README.md•1.57 kB
# Agentic RAG Examples
## Overview
This folder contains examples for building a Retrieval-Augmented Generation (RAG) agent using the LangChain library.
## Features
* Construction of a RAG agent workflow using LangChain
* Integration with OpenAI models for language generation and retrieval
* Example usage of tools such as web search and response analysis, create rag response
* Auto-instrumentation with OpenInference decorators to fully instrument the agent
* End-to-end tracing with Phoenix to track agent performance
## Requirements
* LangChain library
* OpenAI API key
* Langgraph
* Python 3.x
* Gradio (for UI)
## Installation
1. Install the required libraries by running `pip install -r requirements.txt`
2. Run app.py and input the required Keys(OpenAI, Phoenix API Key)
## Usage
1. Run the `app.py` script to start the RAG agent
2. Interact with the agent by providing input and receiving responses
## Files
* `app.py`: The main script for starting the application, this will run the web server with default port(7860)
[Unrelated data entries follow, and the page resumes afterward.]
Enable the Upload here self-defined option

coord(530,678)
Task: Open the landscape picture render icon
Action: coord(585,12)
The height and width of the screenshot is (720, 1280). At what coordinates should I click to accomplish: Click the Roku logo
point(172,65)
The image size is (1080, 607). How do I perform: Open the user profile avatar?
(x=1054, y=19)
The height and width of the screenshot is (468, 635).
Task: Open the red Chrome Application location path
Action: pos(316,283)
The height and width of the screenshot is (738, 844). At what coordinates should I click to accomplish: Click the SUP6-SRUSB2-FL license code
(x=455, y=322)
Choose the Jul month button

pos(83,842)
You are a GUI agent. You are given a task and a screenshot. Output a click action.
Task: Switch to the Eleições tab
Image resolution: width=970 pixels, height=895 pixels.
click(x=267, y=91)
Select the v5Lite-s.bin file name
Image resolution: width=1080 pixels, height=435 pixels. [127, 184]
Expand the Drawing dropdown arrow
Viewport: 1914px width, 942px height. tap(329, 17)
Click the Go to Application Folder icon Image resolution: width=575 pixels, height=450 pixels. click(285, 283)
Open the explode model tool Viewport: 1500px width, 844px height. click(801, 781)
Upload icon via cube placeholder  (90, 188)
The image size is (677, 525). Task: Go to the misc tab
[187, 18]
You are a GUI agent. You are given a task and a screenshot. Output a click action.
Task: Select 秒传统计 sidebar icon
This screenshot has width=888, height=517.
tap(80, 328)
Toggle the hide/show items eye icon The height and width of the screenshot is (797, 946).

* `agent.py`: The main script for the RAG agent
* `tools.py`: Contains tools for web search and response analysis, create rag response
* `rag.py`: Contains functions for initializing and using the RAG vector store
* `requirements.txt`: Lists the required libraries for the project
## Notes
* All the Key's must be inputted from the UI application.
* RAG will be loaded with default url in the UI, You can update the url and initialize the project with your own data source.
* This application will support the HTML based sources.